Some rows:
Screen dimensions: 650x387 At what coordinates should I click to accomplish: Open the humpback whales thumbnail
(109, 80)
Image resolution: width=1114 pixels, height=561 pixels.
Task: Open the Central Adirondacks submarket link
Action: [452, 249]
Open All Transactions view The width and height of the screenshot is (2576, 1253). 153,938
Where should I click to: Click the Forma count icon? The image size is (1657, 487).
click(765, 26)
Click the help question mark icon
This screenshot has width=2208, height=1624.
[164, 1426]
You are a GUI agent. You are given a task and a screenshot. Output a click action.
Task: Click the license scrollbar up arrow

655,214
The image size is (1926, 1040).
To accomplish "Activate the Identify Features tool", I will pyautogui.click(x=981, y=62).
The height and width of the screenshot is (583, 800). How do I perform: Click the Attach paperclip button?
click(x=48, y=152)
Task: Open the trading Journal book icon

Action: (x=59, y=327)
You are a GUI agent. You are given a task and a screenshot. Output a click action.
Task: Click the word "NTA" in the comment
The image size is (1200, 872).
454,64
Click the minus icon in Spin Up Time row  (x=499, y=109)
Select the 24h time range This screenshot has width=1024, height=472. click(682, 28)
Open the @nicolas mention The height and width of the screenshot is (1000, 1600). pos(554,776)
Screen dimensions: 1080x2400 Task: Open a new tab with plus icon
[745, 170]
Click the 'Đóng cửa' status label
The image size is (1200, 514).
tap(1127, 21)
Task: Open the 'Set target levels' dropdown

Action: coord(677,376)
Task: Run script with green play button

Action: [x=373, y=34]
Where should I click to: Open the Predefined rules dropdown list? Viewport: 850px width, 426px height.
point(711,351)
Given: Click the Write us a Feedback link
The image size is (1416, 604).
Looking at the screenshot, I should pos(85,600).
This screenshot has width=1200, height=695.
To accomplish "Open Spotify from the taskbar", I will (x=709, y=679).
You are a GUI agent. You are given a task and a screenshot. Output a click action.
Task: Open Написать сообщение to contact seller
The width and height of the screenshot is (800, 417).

Your instructions: Reproduce every row above without changing anything.

Task output:
Screen dimensions: 650x387 At what coordinates should I click to accomplish: Open the humpback whales thumbnail
(109, 80)
Image resolution: width=1114 pixels, height=561 pixels.
Task: Open the Central Adirondacks submarket link
Action: [452, 249]
Open All Transactions view The width and height of the screenshot is (2576, 1253). 153,938
Where should I click to: Click the Forma count icon? The image size is (1657, 487).
click(765, 26)
Click the help question mark icon
This screenshot has width=2208, height=1624.
[164, 1426]
You are a GUI agent. You are given a task and a screenshot. Output a click action.
Task: Click the license scrollbar up arrow

655,214
The image size is (1926, 1040).
To accomplish "Activate the Identify Features tool", I will pyautogui.click(x=981, y=62).
The height and width of the screenshot is (583, 800). How do I perform: Click the Attach paperclip button?
click(x=48, y=152)
Task: Open the trading Journal book icon

Action: (x=59, y=327)
You are a GUI agent. You are given a task and a screenshot. Output a click action.
Task: Click the word "NTA" in the comment
The image size is (1200, 872).
454,64
Click the minus icon in Spin Up Time row  (x=499, y=109)
Select the 24h time range This screenshot has width=1024, height=472. click(682, 28)
Open the @nicolas mention The height and width of the screenshot is (1000, 1600). pos(554,776)
Screen dimensions: 1080x2400 Task: Open a new tab with plus icon
[745, 170]
Click the 'Đóng cửa' status label
The image size is (1200, 514).
tap(1127, 21)
Task: Open the 'Set target levels' dropdown

Action: coord(677,376)
Task: Run script with green play button

Action: [x=373, y=34]
Where should I click to: Open the Predefined rules dropdown list? Viewport: 850px width, 426px height.
point(711,351)
Given: Click the Write us a Feedback link
The image size is (1416, 604).
Looking at the screenshot, I should pos(85,600).
This screenshot has width=1200, height=695.
To accomplish "Open Spotify from the taskbar", I will (x=709, y=679).
You are a GUI agent. You are given a task and a screenshot. Output a click action.
Task: Open Написать сообщение to contact seller
The width and height of the screenshot is (800, 417).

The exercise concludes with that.